It’s unclear what specific amendments Senate President Matt Huffman (R) will ultimately propose, but he said on Wednesday that he’s in agreement with Gov. Mike DeWine (R) that lawmakers should move quickly to revise the statutory law before possession and cultivation becomes legal on December 7.
“It’s kind of all hands on deck here,” Huffman said on Wednesday.
On the House side, however, Speaker Jason Stephens (R) said this week that he doesn’t see a need to rush the process of amending the cannabis law, especially considering that the types of amendments that leadership is discussing—such as potential changes to tax revenue allocation—won’t come into play for at least nine months as regulators promulgate rules for the marijuana program.
“As this ramps up, it would be better for people going forward to know what the law is than people begin spending money or taking actions and then the law changes six months from now,” Huffman told reporters, adding that “people have a lot of suggestions” for tax revenue distribution “when there’s a new channel of money.”
One Republican House member, Rep. Cindy Abrams (R), has already introduced a bill that would put $40 million in cannabis tax dollars toward law enforcement training annually.
Senate Minority Leader Nickie Antonio (D) told The Statehouse News Bureau that she feels “there are some things that we can agree on” with respect to tax revenue distributions. “We just have to look at it and have further discussion.”

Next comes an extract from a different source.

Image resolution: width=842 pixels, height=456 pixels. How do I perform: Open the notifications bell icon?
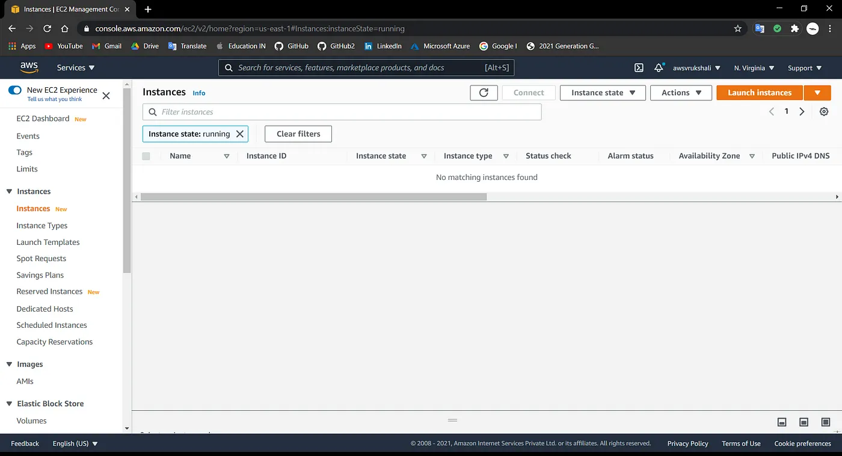(x=659, y=68)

Antonio says Democrats may push for some revenue to go to K-12 public education, and there appears to be bipartisan interest in providing some funding for mental health services to support first responders with post-traumatic stress disorder (PSTD).
That said, it seems there’s generally less of a sense of urgency on the House side, with the speaker saying that he does think lawmakers can “get to some sort of agreement” on a bipartisan basis, but it’s important to ensure “we look at the right timelines as far as what is the most urgent for the program to get a start where everybody knows what the rules are at the right time.”
Stephens said on Tuesday that it’s “going to be a real challenge” to put together a package of changes to the law within the next few weeks. The Senate is currently only scheduled to meet twice before December 7, and the House has four session days to act.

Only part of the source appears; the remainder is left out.